Secourisme animalier vs Médecine vétérinaire : Comprendre la différence
- 2 juin
- 2 min de lecture

Lorsqu'un accident survient à la maison ou en pleine nature, la panique s'installe. Face à un chien qui s'étouffe ou un chat qui saigne abondamment, chaque seconde compte. Dans ces moments critiques, les « premiers secours » et « soins vétérinaires » sont souvent des termes utilisés, mais ils désignent deux réalités totalement différentes et strictement réglementées au Québec.
Pour tout propriétaire ou professionnel du secteur animalier, il est primordial de comprendre où s'arrêtent les gestes de secours et où commence la médecine.
Le secourisme animalier : Le rôle du premier répondant
Les premiers secours se répondent comme l'ensemble des gestes immédiats prodigués à un animal blessé ou en détresse aiguë, avant qu'il ne soit pris en charge par un professionnel de la santé animale.
Le secouriste animalier agit exactement comme un premier répondant humain. Son objectif n'est pas de guérir, mais de préserver la vie et d'éviter l'aggravation des blessures .
Dans le cadre d'une formation certifiée, on apprend à poser des gestes de transition d'urgence :
• Pratiquer des manœuvres de réanimation cardio-respiratoire (RCR).

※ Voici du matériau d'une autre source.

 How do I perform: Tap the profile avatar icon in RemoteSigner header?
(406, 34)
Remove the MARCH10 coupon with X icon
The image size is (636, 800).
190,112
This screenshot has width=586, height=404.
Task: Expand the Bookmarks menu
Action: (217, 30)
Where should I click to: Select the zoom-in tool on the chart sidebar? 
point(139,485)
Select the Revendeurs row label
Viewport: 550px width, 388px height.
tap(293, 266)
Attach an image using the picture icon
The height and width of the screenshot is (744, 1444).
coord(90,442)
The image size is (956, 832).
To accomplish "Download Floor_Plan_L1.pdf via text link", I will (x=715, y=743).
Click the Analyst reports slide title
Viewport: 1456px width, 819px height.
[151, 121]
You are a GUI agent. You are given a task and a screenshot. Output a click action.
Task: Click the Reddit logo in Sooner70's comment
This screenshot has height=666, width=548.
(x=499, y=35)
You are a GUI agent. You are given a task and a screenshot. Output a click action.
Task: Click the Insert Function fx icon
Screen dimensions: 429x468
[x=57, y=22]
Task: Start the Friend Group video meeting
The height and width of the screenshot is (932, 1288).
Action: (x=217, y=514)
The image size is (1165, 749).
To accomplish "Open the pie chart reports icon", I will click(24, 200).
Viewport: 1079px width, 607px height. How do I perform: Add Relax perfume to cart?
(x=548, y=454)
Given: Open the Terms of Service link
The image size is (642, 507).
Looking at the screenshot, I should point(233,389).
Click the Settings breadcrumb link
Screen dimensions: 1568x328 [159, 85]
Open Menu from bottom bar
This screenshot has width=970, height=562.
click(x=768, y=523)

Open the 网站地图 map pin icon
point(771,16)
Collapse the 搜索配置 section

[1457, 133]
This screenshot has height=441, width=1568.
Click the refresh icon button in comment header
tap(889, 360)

• Appliquer un bandage compressif pour stopper une hémorragie externe.
• Sécuriser et immobiliser un animal en état de choc pour un transport sans danger.
Le secouriste n'utilise pas de matériel médical lourd et n'administre pas de traitements de fond. Il prépare le terrain et stabilise l'animal pour lui donner une chance d'arriver vivant à la clinique.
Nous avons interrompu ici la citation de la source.